Si mañana todos los indicadores económicos mejoraran, ¿podríamos afirmar que Bolivia está realmente en una ruta de desarrollo? Probablemente no. El crecimiento, por sí solo, no garantiza un país con más oportunidades ni una mejor calidad de vida. La verdadera discusión no debería centrarse únicamente en cómo recuperar la actividad económica, sino en qué economía queremos construir y qué decisiones estamos dispuestos a tomar para hacerla posible.

Porque la economía nunca ha sido solamente números. Tiene el rostro del productor que vuelve a sembrar, de la emprendedora que apuesta por abrir un negocio, del joven que busca una oportunidad sin tener que abandonar su país y de cada familia que espera que el esfuerzo de todos los días encuentre una recompensa. Reactivar no es volver atrás. Es decidir hacia dónde queremos avanzar.

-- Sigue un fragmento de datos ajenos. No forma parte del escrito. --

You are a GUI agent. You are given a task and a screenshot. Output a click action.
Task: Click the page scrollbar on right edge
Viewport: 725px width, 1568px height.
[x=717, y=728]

Durante años hemos confiado en un modelo económico que respondió a una realidad distinta. Pero el mundo cambió, los mercados cambiaron y las formas de producir también. Bolivia no puede aspirar a un desarrollo sostenible respondiendo a los desafíos del presente con las herramientas del pasado. Hoy necesitamos una economía que incorpore innovación, genere valor agregado y diversifique sus capacidades productivas para dejar de depender de un número limitado de actividades económicas. No porque debamos renunciar a lo que somos, sino porque tenemos la oportunidad de convertirnos en mucho más.

Ese desafío también exige una transformación en la forma de entender el empleo y el servicio público. La reactivación económica necesita generar oportunidades de calidad, donde el talento, la preparación y el compromiso tengan más peso que cualquier cuota política. Cada vez que el mérito cede espacio a otros intereses, no pierde solamente una persona; pierde competitividad una empresa, pierde eficiencia una institución y pierde oportunidades todo un país.

Quizá ha llegado el momento de impulsar un gran Acuerdo Nacional por la Productividad. No como un pacto político, sino como un compromiso de país. Un acuerdo donde el Estado facilite en lugar de obstaculizar; donde el sector privado continúe invirtiendo; donde la academia forme el talento que demandan los nuevos tiempos; donde la innovación deje de ser una excepción y la diversificación económica se convierta en una política de Estado. Un acuerdo que nos permita dejar de reaccionar a las crisis para empezar, por fin, a construir el futuro.

Porque la mayor riqueza de Bolivia no está debajo de la tierra. Está en el talento de su gente y en la capacidad que tengamos para crear las oportunidades que le permitan desarrollarlo. Si logramos comprenderlo, la reactivación económica dejará de ser una respuesta a la crisis para convertirse en el punto de partida de un nuevo modelo de desarrollo. Uno que vuelva a poner a las personas en el centro, que premie el mérito, impulse la innovación y nos permita reconstruir, desde la economía, el tejido de una nación que necesita volver a creer en sí misma.